Take the line containing "Screen dimensions: 1366x768" and each line after it through the end of the data below, and return them exactly, minus any pictures.

══ Data for review

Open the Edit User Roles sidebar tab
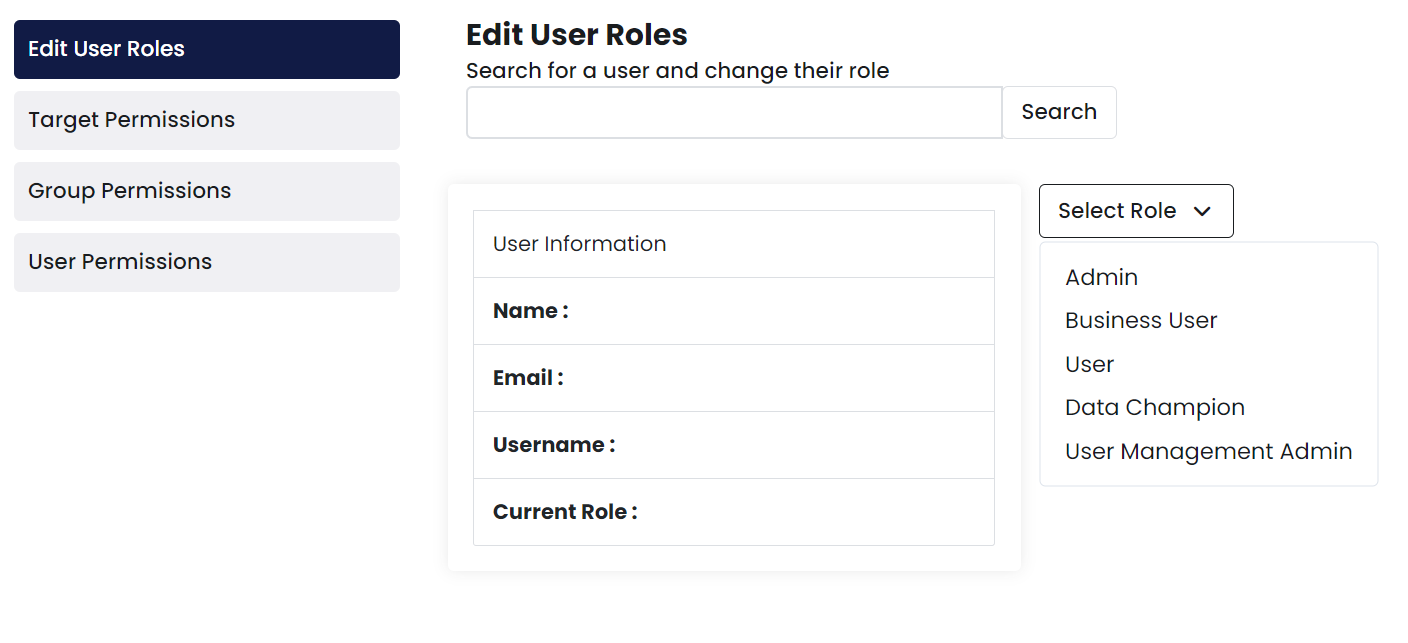Screen dimensions: 1408x643 point(207,49)
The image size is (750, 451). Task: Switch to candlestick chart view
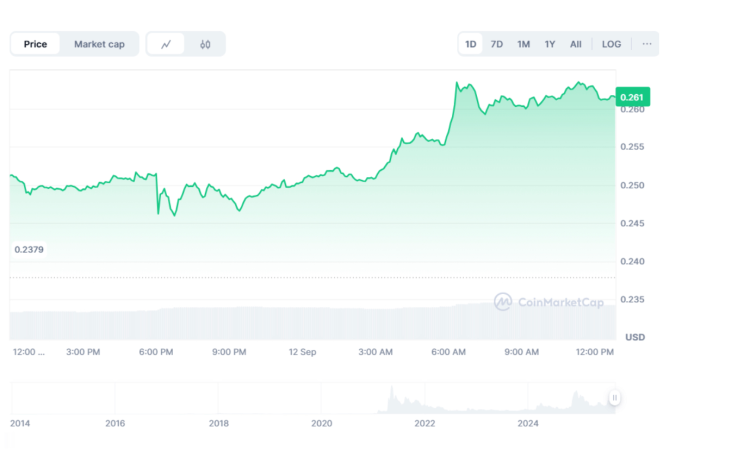click(205, 44)
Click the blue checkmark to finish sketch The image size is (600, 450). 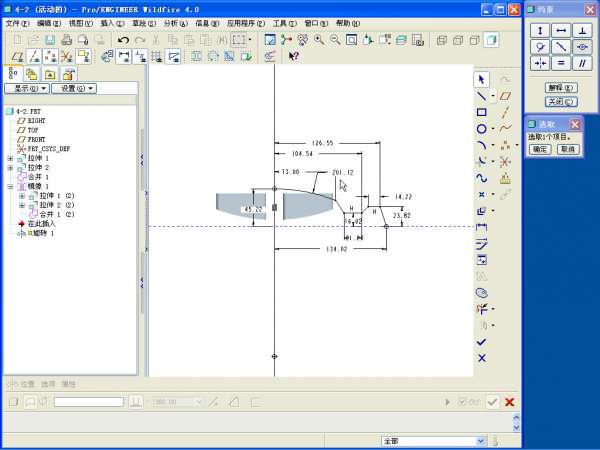[481, 341]
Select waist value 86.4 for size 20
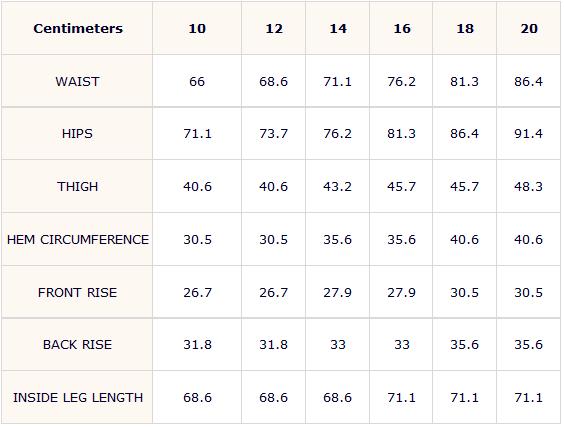 (x=528, y=82)
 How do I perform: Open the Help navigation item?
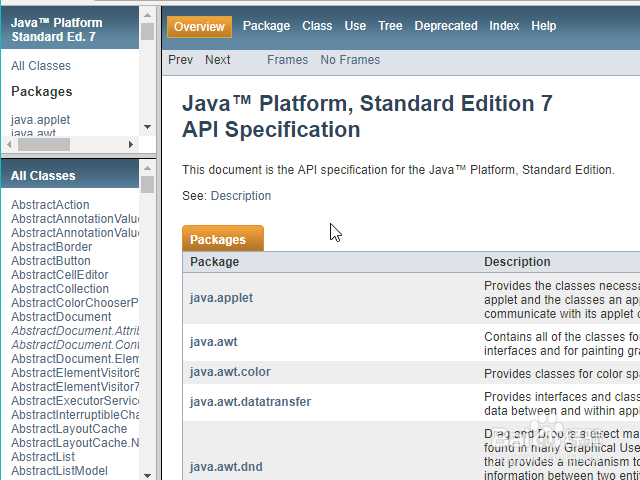(x=544, y=26)
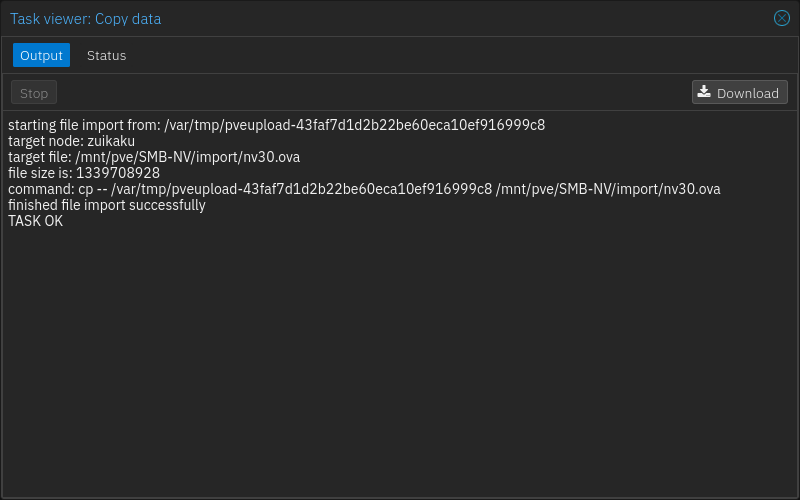
Task: Switch to the Output tab
Action: point(41,55)
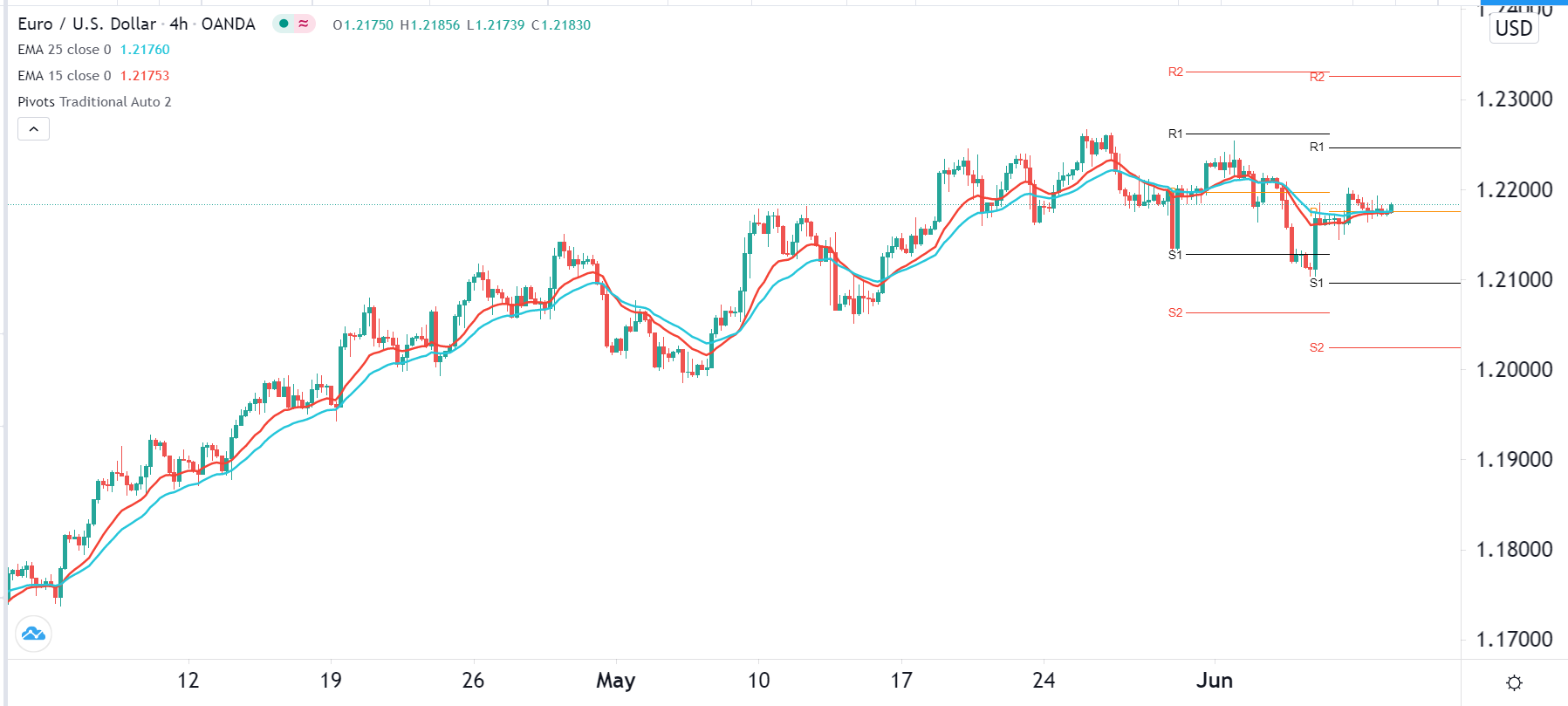Click the EMA 15 value 1.21753
1568x706 pixels.
145,76
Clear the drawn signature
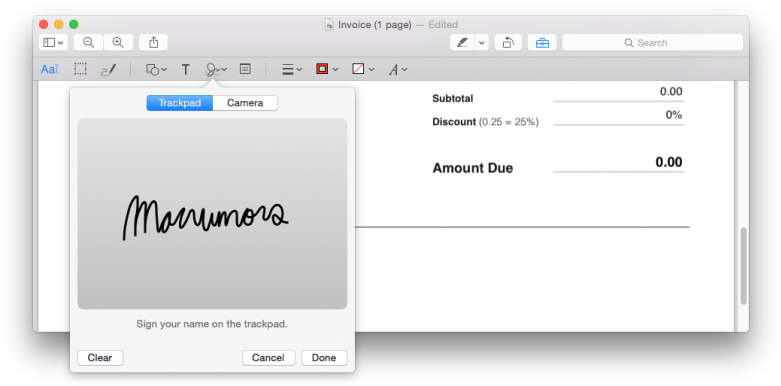Screen dimensions: 781x386 point(100,358)
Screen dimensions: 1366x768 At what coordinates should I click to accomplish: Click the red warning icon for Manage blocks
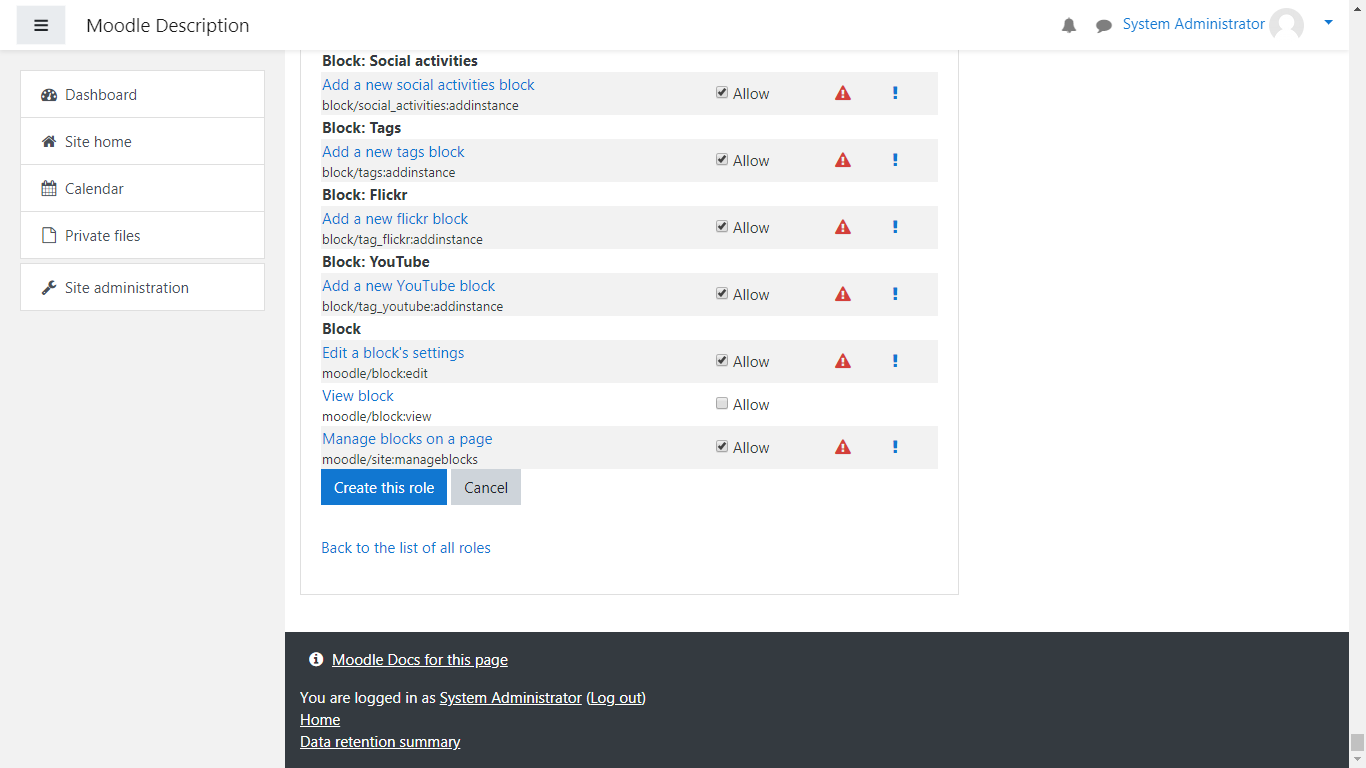[843, 447]
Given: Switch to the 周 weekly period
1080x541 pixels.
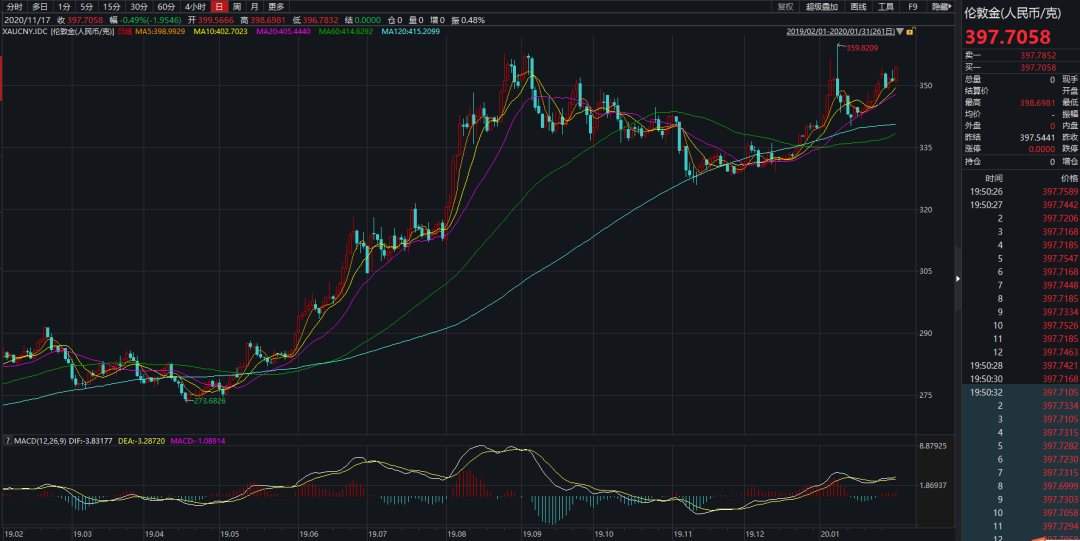Looking at the screenshot, I should (x=236, y=6).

════

Result:
Screen dimensions: 1366x768 At what coordinates should I click to accomplish: Click the red warning icon for Manage blocks
[843, 447]
Given: Switch to the 周 weekly period
1080x541 pixels.
Looking at the screenshot, I should (x=236, y=6).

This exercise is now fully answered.